U

Venise ou la fin du tourisme ? l’édito d’Eric Meyer

Accueil / Actualités / Venise ou la fin du tourisme ? l’édito d’Eric Meyer

Venise ou la fin du tourisme ? l’édito d’Eric Meyer

04/08/20

Il en va du tourisme comme de nombreux élixirs. Le poison, c’est la dose. Faudra-t-il désormais que les destinations qui se sont laissé entraîner dans le piège de la monoculture du tourisme imposent des fermetures partielles ? Des quotas ? Des prix d’entrée ? Rédacteur en chef de GEO, Eric Meyer s’interroge.

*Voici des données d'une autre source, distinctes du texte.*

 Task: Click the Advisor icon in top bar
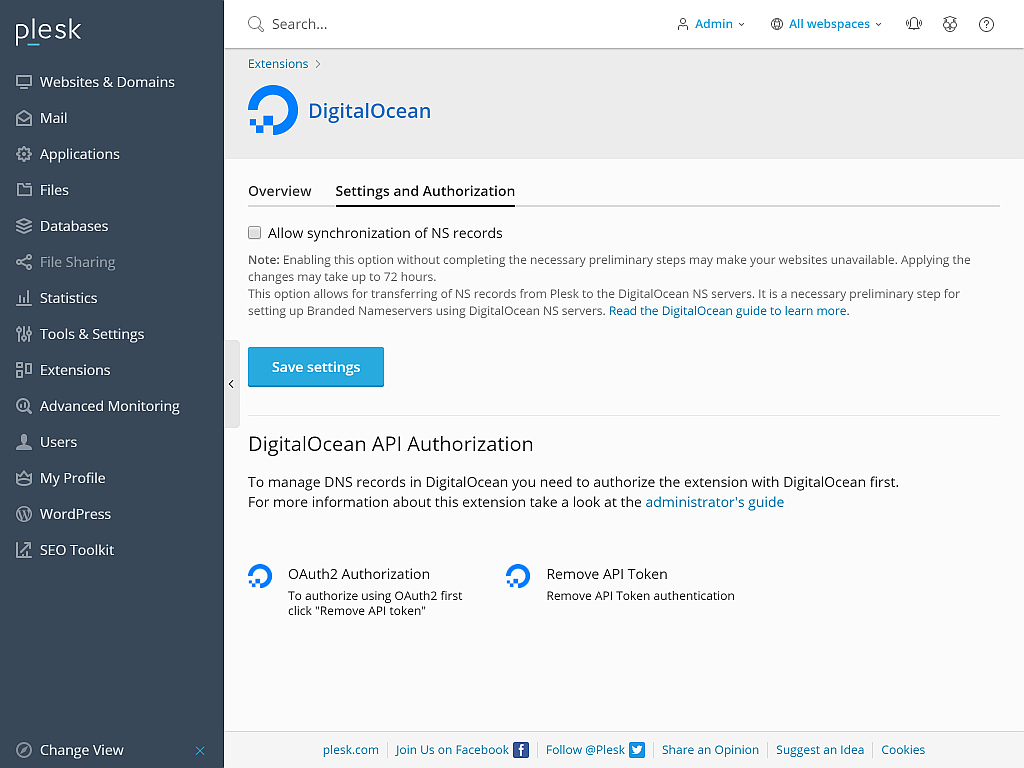[x=950, y=24]
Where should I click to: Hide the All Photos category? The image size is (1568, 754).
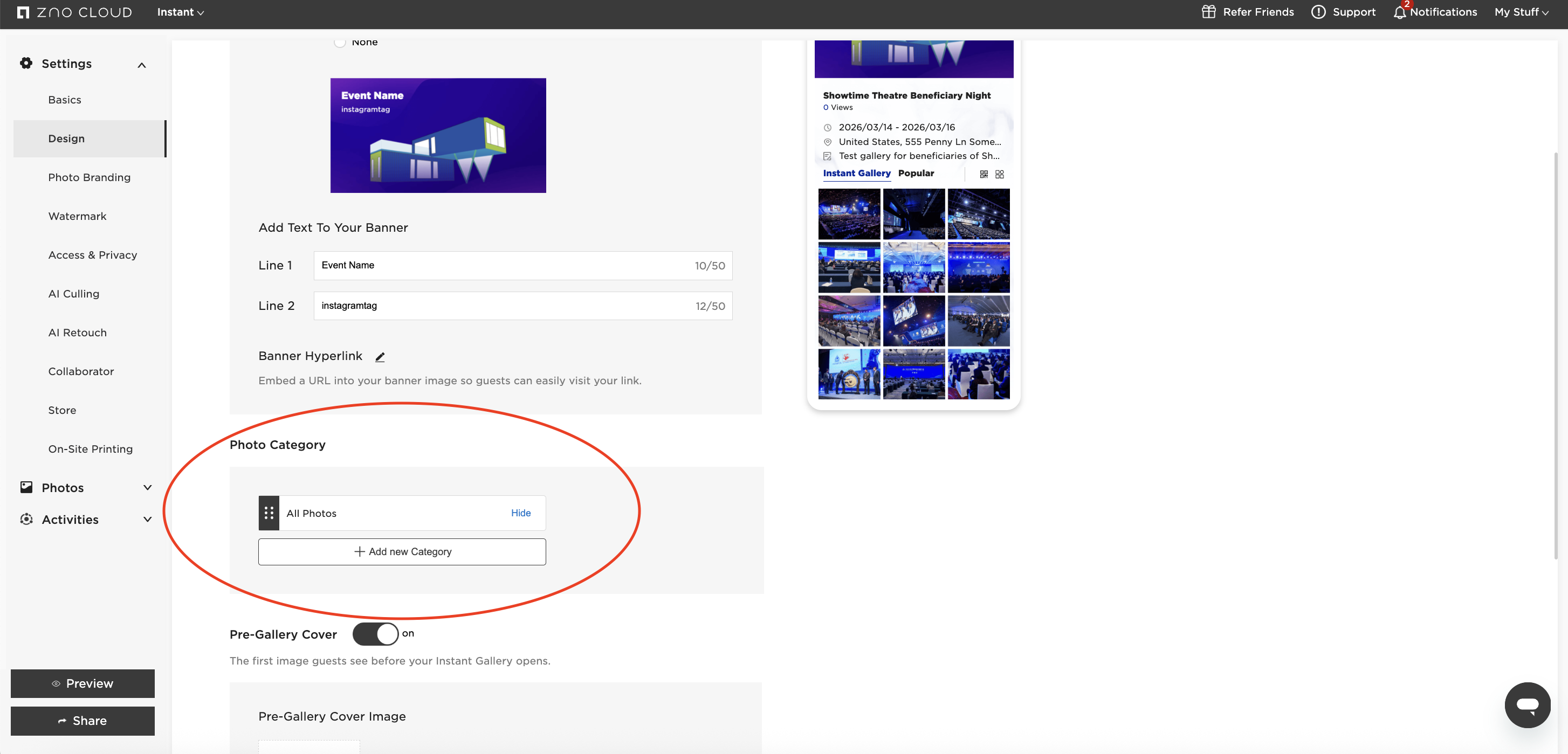pyautogui.click(x=520, y=513)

Les gondoles à quai, couvertes d’une bâche bleue, toute propre. L’eau des canaux soudain transparente. Et des poissons, visibles sur certaines photos. Les images de Venise pendant le confinement ont fait le tour du monde et des réseaux sociaux, imprimant dans nos mémoires un symbole de destination touristique passant soudain de l’enfer de la surfréquentation au paradis d’une nature reprenant ses droits… Depuis, l’image idyllique, un instant entrevue, des lieux libérés des foules et de la pollution s’est brouillée. Et la perspective de ce que pouvait être un monde sans tourisme, nuancée.

A Venise comme à Amsterdam, à Dubrovnik, en Egypte près des pyramides, aux Seychelles ou à Komodo, le plaisir, pour les habitants, d’avoir pu savourer ces lieux pendant quelques semaines sans les cohortes de bus, les mégapaquebots ou les kilos de papiers gras qui s’ensuivent a, hélas ! été terni par la perte de recettes et d’emplois. A Venise, 65 % de la population travaille dans le tourisme, indique notre reporter qui s’est rendu récemment dans les recoins délicieux et déserts de la cité des doges, mais a aussi pu prendre la mesure des angoisses de la ville devant le vide.

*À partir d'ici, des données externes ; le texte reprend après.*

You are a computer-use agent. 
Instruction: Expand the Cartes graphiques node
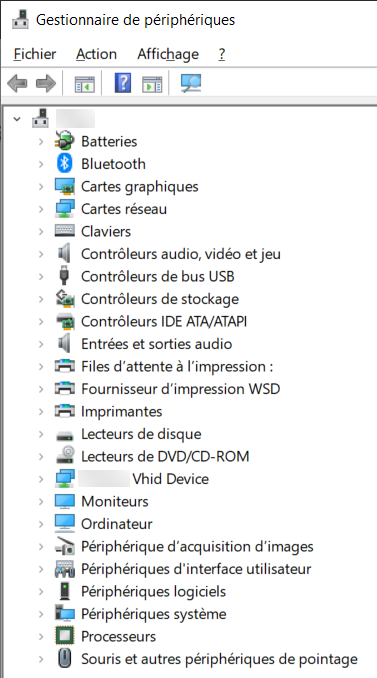41,186
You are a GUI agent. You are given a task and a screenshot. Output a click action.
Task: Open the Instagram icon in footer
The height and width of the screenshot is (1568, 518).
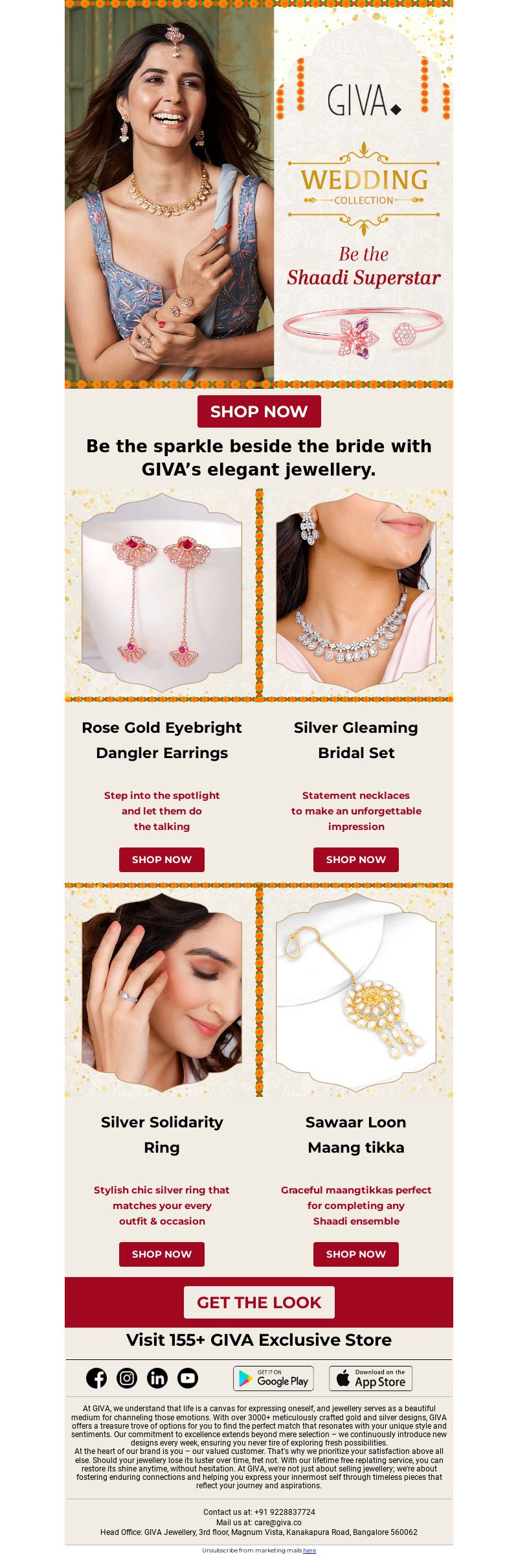(x=127, y=1378)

Dans de nombreux pays, l’alarme est la même. Une part importante du PIB de l’Espagne (14 %), de l’Italie (13 %), des Seychelles (26 %) dépend des voyageurs. Et les dégâts s’étendent au-delà de l’économie. Quand les touristes s’absentent, les réserves animalières voient leurs ressources pour la protection et la conservation se tarir, les braconniers revenir et la pauvreté resurgir, avec ses corollaires fatals : la violence, les conflits, les guerres. Voilà qui rappelle que, pendant longtemps, avant que les touristes ne franchissent les frontières en masse, c’était les soldats qui le faisaient…

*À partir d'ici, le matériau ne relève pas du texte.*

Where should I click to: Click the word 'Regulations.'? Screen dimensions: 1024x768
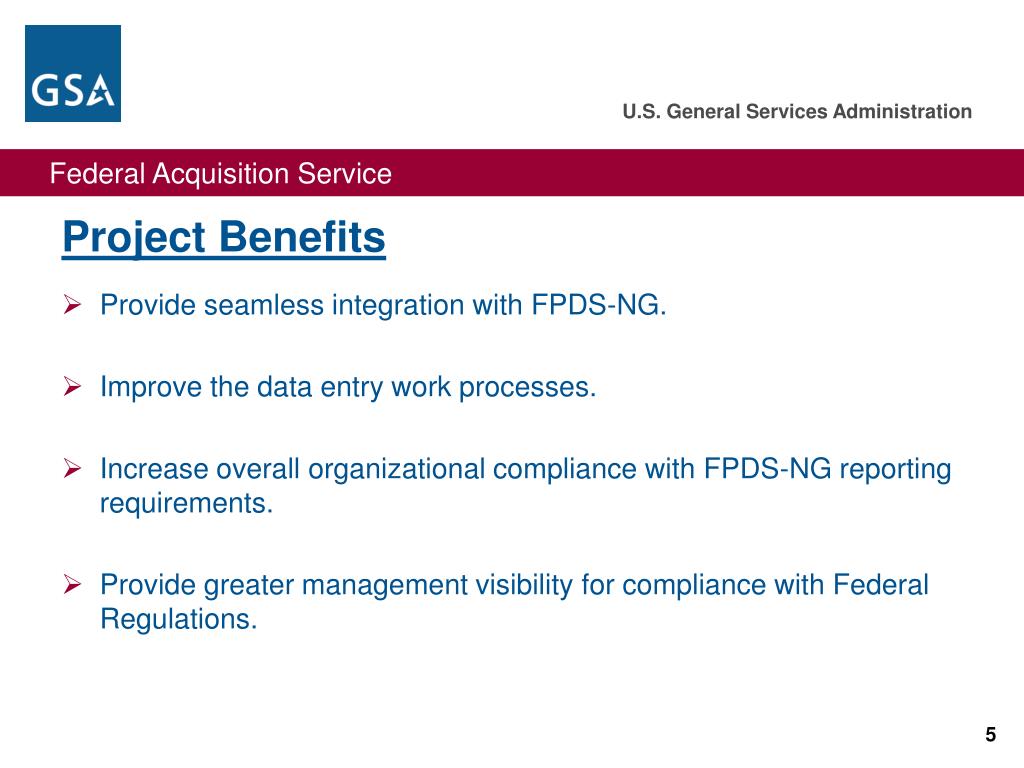(179, 619)
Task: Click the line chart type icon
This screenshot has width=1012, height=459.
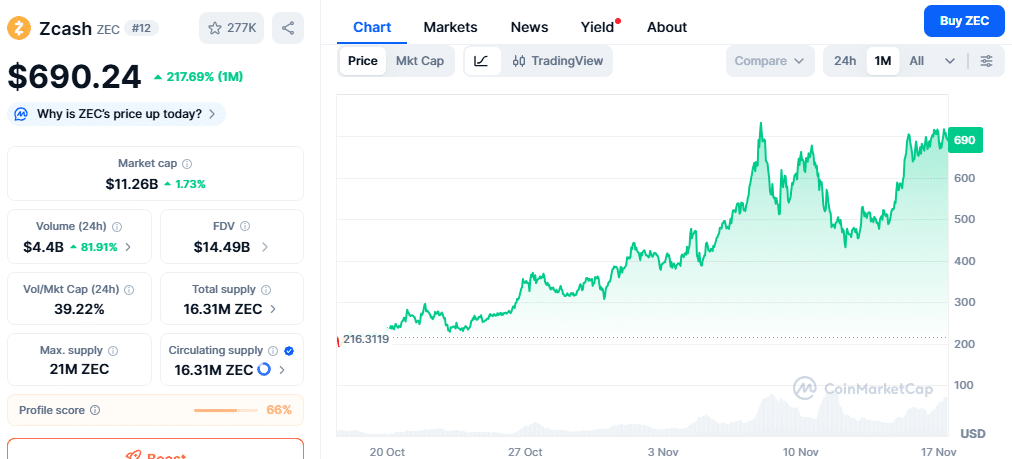Action: point(481,61)
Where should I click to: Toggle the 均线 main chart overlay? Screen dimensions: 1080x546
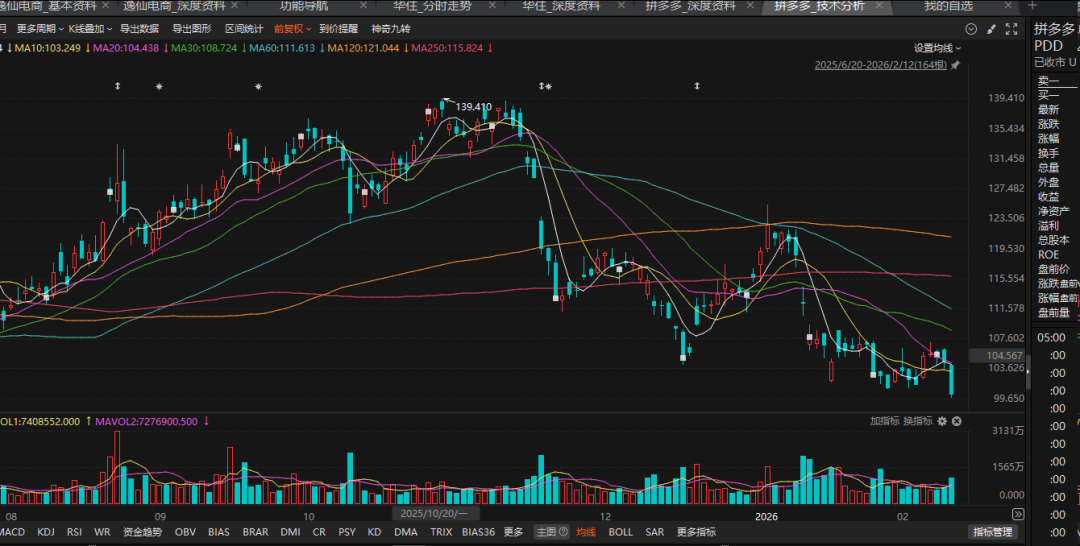tap(586, 532)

Il en va du tourisme comme de nombreux élixirs. Le poison, c’est la dose. Faudra-t-il désormais que les destinations qui se sont laissé entraîner dans le piège de la monoculture du tourisme imposent des fermetures partielles ? Des quotas ? Des prix d’entrée ? Pour s’y rendre, le voyageur devra-t-il, comme lorsqu’il réserve une place dans le train, l’avion ou au théâtre, payer plus cher lors des jours d’affluence ? Les entreprises de tourisme qui ont longtemps utilisé des lieux naturels ou publics sans contribuer à leur entretien devront certainement payer davantage. Et le consommateur aussi, qui verra le voyage devenir plus rare et plus cher.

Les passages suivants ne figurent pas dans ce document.